------ EXCERPTED TEXT
The provocation defence certainly appears to “wrongly enable defendants to besmirch the character of victims and effectively reward a lack of self control" to quote Simon Power. This was epitomised by the Weatherston trial whereby Sophie Elliot became the target of recrimination. As with rape trials, whereby a female victim’s sexual relationships go on trial as evidence against her, this case reiterated antiquated notions that a women’s forward, aggressive, promiscuous behaviour was unacceptable and can count towards the defendant’s justification and legal defence.  And it would seem this trial and such tactics has been the harbinger of national fervour against the provocation defence and the catalyst for change.

As Heather Honare, Women's Refuge chief executive points out, the provocation defence rests on archaic notions about violence and offences to male privilege. And we have certainly seen that in action in our courtroom of late. One of the driving forces of abuse is embedded in a belief system of male entitlement. In “Issues of Intimate Violence” (1998) the author Raquel Bergen interviews male batterers and notes that a theme of self-righteousness and male entitlement pervades the men’s accounts. The batterer’s made excuses of ‘loss of control’ and ‘provocation’ but their objective, through their violence, was to show their partners how far they would go in maintaining control. This is an all too familiar story for many women, and a transparently inadequate argument for a legal defence.

However, as I earlier cautioned, throwing out the provocation defence leaves some knots untied. As stated in ‘Murder Defence’, Christchurch Press, July 24th, by removing the partial provocation defence “NZ will end its practice of partially excusing individuals who intentionally kill after being provoked, by ensuring that those who do are convicted of murder”. That sounds great, except that by its removal it will also mean that some will have absolutely no recourse at all.
------------
> CHALLENGE A
Restate the provocation defence excerpt above word for word.
------ RECORDS FOR THE TASK
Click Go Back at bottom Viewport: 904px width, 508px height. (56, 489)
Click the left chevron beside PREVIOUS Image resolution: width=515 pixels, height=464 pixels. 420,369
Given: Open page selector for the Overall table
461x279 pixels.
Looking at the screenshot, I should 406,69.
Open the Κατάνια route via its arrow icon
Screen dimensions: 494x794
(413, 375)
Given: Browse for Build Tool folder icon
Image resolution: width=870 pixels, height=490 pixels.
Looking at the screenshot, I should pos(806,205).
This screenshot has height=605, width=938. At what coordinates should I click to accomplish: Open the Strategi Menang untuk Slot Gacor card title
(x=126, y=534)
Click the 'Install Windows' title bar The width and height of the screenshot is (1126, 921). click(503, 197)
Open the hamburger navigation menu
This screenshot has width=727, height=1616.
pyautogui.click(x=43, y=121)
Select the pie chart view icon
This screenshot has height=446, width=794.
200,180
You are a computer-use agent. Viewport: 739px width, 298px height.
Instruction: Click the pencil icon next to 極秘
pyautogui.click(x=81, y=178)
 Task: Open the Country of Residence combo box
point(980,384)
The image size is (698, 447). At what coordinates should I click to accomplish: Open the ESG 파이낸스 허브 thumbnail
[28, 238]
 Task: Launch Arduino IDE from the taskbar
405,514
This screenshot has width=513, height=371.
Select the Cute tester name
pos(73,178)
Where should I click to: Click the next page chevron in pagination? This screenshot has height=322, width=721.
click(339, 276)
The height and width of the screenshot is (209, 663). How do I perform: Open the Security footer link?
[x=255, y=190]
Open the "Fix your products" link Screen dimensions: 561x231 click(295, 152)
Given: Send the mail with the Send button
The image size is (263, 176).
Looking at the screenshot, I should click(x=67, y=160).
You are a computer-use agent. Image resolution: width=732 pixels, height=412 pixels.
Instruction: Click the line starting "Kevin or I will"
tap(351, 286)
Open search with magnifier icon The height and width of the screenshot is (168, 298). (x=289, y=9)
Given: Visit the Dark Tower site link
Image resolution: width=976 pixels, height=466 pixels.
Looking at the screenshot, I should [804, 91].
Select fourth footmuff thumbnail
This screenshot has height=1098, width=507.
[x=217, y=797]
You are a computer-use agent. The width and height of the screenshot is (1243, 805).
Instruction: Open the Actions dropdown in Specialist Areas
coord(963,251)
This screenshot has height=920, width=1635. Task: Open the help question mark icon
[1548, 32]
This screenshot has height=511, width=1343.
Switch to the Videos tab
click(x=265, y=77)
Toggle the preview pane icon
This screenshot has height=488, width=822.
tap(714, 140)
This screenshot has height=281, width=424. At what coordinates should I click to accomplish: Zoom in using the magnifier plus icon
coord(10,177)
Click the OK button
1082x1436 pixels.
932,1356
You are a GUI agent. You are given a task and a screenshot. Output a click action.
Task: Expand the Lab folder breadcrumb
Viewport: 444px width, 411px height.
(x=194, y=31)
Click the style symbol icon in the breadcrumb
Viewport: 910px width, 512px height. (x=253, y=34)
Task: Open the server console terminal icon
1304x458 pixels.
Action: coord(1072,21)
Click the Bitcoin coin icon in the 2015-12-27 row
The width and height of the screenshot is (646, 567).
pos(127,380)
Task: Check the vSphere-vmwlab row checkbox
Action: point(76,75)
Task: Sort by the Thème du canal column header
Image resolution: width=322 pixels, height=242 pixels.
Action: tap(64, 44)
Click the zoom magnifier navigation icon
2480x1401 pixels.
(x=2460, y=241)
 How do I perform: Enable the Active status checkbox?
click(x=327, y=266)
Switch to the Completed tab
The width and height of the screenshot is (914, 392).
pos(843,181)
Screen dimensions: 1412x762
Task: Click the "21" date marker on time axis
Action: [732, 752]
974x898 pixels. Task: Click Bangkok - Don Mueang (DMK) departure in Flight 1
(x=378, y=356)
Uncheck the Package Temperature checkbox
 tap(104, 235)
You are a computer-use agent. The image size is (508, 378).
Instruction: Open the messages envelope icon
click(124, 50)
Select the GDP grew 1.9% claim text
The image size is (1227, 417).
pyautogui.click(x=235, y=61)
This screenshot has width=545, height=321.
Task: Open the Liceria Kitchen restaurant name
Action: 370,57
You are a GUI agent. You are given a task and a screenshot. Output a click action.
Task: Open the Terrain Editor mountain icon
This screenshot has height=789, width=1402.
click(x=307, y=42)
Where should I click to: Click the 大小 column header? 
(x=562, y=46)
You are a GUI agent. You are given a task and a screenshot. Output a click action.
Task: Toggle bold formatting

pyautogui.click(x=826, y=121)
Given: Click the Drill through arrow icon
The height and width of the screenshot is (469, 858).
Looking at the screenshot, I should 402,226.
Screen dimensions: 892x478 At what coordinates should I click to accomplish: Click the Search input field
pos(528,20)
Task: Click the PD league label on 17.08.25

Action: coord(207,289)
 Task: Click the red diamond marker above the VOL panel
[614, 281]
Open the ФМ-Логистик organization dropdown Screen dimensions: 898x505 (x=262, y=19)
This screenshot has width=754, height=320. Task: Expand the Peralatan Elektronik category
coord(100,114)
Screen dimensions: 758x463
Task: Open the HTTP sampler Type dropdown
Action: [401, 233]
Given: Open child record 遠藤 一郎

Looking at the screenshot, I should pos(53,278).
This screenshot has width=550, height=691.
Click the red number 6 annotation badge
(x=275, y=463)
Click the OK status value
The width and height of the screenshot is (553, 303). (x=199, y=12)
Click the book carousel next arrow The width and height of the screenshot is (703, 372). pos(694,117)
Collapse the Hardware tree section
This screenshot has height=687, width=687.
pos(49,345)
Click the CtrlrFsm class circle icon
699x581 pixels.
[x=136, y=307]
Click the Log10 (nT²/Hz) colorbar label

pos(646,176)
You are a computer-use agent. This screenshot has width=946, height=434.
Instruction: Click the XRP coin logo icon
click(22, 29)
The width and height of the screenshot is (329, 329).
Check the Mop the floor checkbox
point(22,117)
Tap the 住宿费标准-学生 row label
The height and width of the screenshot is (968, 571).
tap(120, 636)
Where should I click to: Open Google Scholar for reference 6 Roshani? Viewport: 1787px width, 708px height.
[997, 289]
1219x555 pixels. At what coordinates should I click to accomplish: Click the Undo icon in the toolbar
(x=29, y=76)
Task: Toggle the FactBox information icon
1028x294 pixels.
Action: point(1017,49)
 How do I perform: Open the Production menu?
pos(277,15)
------------
> CHALLENGE B
Please quote the lines of the listing above, starting with the line that contains "Tap the 住宿费标准-学生 row label" and going on through the last line of the listing, and give only those lines.

> OUTPUT A
The provocation defence certainly appears to “wrongly enable defendants to besmirch the character of victims and effectively reward a lack of self control" to quote Simon Power. This was epitomised by the Weatherston trial whereby Sophie Elliot became the target of recrimination. As with rape trials, whereby a female victim’s sexual relationships go on trial as evidence against her, this case reiterated antiquated notions that a women’s forward, aggressive, promiscuous behaviour was unacceptable and can count towards the defendant’s justification and legal defence.  And it would seem this trial and such tactics has been the harbinger of national fervour against the provocation defence and the catalyst for change.

As Heather Honare, Women's Refuge chief executive points out, the provocation defence rests on archaic notions about violence and offences to male privilege. And we have certainly seen that in action in our courtroom of late. One of the driving forces of abuse is embedded in a belief system of male entitlement. In “Issues of Intimate Violence” (1998) the author Raquel Bergen interviews male batterers and notes that a theme of self-righteousness and male entitlement pervades the men’s accounts. The batterer’s made excuses of ‘loss of control’ and ‘provocation’ but their objective, through their violence, was to show their partners how far they would go in maintaining control. This is an all too familiar story for many women, and a transparently inadequate argument for a legal defence.

However, as I earlier cautioned, throwing out the provocation defence leaves some knots untied. As stated in ‘Murder Defence’, Christchurch Press, July 24th, by removing the partial provocation defence “NZ will end its practice of partially excusing individuals who intentionally kill after being provoked, by ensuring that those who do are convicted of murder”. That sounds great, except that by its removal it will also mean that some will have absolutely no recourse at all.

> OUTPUT B
Tap the 住宿费标准-学生 row label
The height and width of the screenshot is (968, 571).
tap(120, 636)
Where should I click to: Open Google Scholar for reference 6 Roshani? Viewport: 1787px width, 708px height.
[997, 289]
1219x555 pixels. At what coordinates should I click to accomplish: Click the Undo icon in the toolbar
(x=29, y=76)
Task: Toggle the FactBox information icon
1028x294 pixels.
Action: point(1017,49)
 How do I perform: Open the Production menu?
pos(277,15)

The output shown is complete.